La Soufrière Eruption

Agriculture’s Unstable Future

 KINGSTOWN, St Vincent 

Leaning against the concrete wash sink in his yard, still wearing his farm attire, Lloyd Ballantyne considers the head of cabbage in his hand. “The crop wasn’t bad, but the Soufrière bad up the crop,” he mutters as he peels away the outer, ash-stained leaves to reveal the greenish white vegetable. “I just have to wash off that,” he continues as he places the vegetable under the tap and scrubs it gently with his hands. “Right. You see, this is ready to market now,” he says as he cuts off the stem with a deft move of his knife, his smile broadening, revealing a golden tooth.

Hope Amid the Food Fears

At the height of La Soufrière’s explosive events, there was muted elation in Trinidad and Tobago when an unlikely shipment of dasheen from St Vincent and the Grenadines (SVG) reached Port of Spain. 

Up to that point, production and export lines seemed to function despite the humanitarian crisis facing the archipelagic island state, following April’s eruption of La Soufrière, and continuing volcanic convulsions. However, experts have explained that the potential for a countrywide food shortage is growing rapidly and could affect the country’s food and nutrition security as well as their trading relationships with countries like Trinidad and Tobago, Barbados, British Virgin Islands (BVI) and Grenada. 

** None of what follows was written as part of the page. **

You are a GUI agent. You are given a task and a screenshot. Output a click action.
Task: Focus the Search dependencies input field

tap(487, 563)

Vincentian farmer and Chief Coordinator for the Eastern Caribbean Trading Agriculture and Development Organisation (ECTAD Caribbean), Jethro Greene, explained that due to the damage in the island’s Red Zone – lands closest to the volcano – production has been greatly reduced. 

Greene advised that the country would need to scale up production in the Green Zone – lands least affected by the ashfall – in order to offset the shortfall of food available locally as well as for export. 

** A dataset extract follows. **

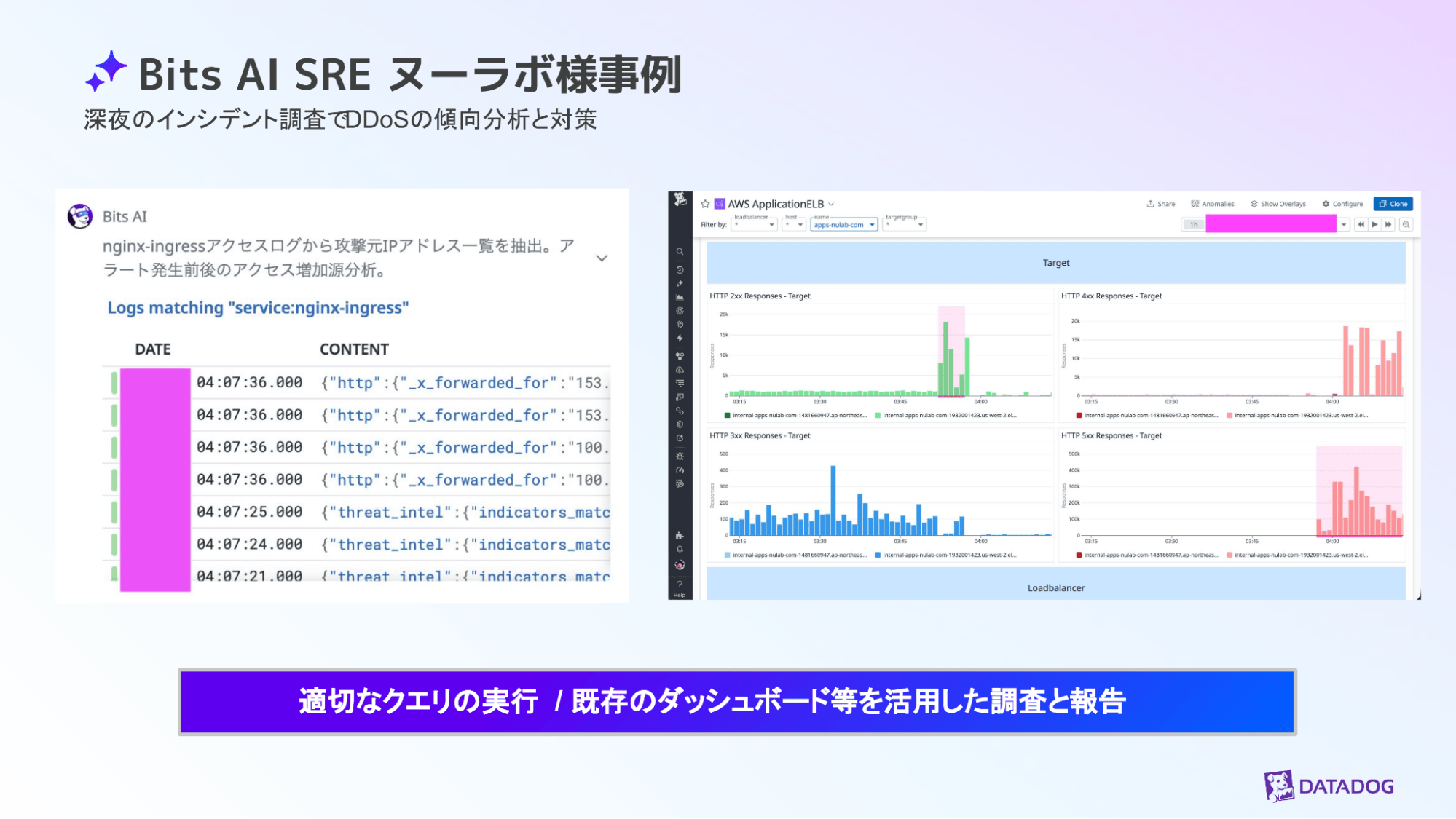1456x819 pixels.
Task: Toggle Show Overlays on the dashboard
Action: pyautogui.click(x=1278, y=204)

“Most of the vegetables in Red and Orange Zone, over 90 % of the crop, has been destroyed because the ash fall was very heavy, in some places as high as four feet,” he said. 

“The roots, tubers, the mature ones would survive, we can still get a crop from them but the young ones, the leaves are damaged … so what you’re going to have is a chronic shortage of food in the next couple months.”

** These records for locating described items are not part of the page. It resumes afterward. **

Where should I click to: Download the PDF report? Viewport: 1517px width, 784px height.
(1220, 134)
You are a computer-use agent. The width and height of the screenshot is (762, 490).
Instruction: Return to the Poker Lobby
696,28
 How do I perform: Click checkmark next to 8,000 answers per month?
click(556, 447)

Greene went on to say that there will be a massive reduction in revenue over the next 18 months at least. “Until production comes back, until the volcano goes back to sleep, you are going to have a significant decrease in revenue for persons who are doing trading, a significant decrease for farmers who won’t have products to put onto the market,” he said. 

“We may get one or two shipments out before the price climbs up tremendously because of the shortage.” 

In terms of major trading partners, the bulk of agricultural trade from St Vincent and the Grenadines is conducted with Barbados and Trinidad and Tobago for products like ginger, sweet potatoes, coconuts, tannia, yam and dasheen. The country had also recently developed a successful livestock trade with Grenada. Lost revenue from these islands will amount to millions of dollars per week. 

Steve Maximay, an agricultural consultant who is currently based in Grenada and who has worked extensively within the St Vincent and the Grenadines’ agricultural sector, also outlined the “major setback” to the industry with the damage to medical cannabis grown on the island.